[TASK INSTRUCTIONS]: Lines containing the word "target" are to be copied from the data below.

[Records drawn from a dataset]:
>>>>>

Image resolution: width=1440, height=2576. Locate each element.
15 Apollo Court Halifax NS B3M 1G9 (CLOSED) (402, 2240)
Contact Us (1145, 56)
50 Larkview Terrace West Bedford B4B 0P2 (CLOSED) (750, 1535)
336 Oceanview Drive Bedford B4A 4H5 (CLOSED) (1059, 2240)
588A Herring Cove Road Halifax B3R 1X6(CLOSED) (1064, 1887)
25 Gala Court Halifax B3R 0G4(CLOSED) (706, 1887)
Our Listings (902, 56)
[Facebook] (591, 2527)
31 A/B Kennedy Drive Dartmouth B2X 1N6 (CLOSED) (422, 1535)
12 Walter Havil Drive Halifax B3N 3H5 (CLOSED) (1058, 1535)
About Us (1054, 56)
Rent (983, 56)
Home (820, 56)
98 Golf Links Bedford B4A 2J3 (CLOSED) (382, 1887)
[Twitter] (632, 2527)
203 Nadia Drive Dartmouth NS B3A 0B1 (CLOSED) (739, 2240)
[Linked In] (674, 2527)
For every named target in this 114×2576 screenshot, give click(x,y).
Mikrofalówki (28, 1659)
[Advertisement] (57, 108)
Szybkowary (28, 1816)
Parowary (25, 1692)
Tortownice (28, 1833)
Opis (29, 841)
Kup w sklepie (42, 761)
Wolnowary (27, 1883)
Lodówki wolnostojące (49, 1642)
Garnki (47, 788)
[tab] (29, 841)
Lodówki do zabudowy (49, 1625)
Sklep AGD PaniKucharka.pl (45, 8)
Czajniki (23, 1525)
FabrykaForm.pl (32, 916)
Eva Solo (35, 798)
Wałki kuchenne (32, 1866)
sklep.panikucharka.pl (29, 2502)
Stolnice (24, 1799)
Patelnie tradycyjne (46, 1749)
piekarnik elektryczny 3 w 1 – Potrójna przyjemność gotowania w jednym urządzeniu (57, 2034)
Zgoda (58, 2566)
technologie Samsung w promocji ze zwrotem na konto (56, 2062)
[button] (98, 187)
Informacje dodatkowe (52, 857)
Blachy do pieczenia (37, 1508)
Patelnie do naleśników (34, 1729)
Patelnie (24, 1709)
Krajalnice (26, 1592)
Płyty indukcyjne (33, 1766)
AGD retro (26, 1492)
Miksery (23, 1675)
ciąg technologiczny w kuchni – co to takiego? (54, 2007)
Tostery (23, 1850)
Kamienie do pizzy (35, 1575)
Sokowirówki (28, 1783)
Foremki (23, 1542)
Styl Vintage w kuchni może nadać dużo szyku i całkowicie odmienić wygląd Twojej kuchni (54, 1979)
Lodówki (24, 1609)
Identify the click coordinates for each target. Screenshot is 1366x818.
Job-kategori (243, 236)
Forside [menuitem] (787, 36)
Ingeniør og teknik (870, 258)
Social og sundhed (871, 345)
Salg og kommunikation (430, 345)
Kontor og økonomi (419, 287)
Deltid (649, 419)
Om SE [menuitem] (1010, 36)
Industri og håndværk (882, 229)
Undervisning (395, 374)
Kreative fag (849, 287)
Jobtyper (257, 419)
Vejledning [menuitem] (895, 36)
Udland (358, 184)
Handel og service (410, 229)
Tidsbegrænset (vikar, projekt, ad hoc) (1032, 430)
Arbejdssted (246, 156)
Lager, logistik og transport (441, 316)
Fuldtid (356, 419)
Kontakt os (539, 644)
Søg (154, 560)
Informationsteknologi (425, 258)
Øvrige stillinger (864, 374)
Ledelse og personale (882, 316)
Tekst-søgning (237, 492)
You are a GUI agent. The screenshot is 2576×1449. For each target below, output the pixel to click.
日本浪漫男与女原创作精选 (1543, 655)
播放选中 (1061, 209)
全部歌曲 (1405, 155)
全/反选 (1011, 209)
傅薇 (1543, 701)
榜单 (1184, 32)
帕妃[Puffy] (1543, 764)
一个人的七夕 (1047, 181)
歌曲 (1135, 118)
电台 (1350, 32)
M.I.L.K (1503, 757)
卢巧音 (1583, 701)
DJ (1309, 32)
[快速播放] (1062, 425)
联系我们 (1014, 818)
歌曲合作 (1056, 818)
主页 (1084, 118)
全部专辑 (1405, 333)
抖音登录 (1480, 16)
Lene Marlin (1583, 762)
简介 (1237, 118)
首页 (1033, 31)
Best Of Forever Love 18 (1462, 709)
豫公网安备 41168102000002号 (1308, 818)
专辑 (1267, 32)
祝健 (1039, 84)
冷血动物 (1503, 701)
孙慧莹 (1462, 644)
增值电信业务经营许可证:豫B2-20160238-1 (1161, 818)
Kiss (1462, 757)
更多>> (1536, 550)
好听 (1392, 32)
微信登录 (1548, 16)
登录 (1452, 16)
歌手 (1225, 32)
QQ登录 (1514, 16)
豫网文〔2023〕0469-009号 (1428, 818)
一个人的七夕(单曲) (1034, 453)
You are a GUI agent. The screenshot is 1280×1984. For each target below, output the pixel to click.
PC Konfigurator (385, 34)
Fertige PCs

<<<<<

[PROBLEM SOLUTION]:
For every named target in this 114×2576 screenshot, give click(x,y).
Identify the click coordinates for each target. Screenshot is 1366x818.
You are a GUI agent. The screenshot is 2576×1449. For each target below, output the pixel to click.
You are a GUI agent. The screenshot is 1280×1984. For each target below, output the pixel to click.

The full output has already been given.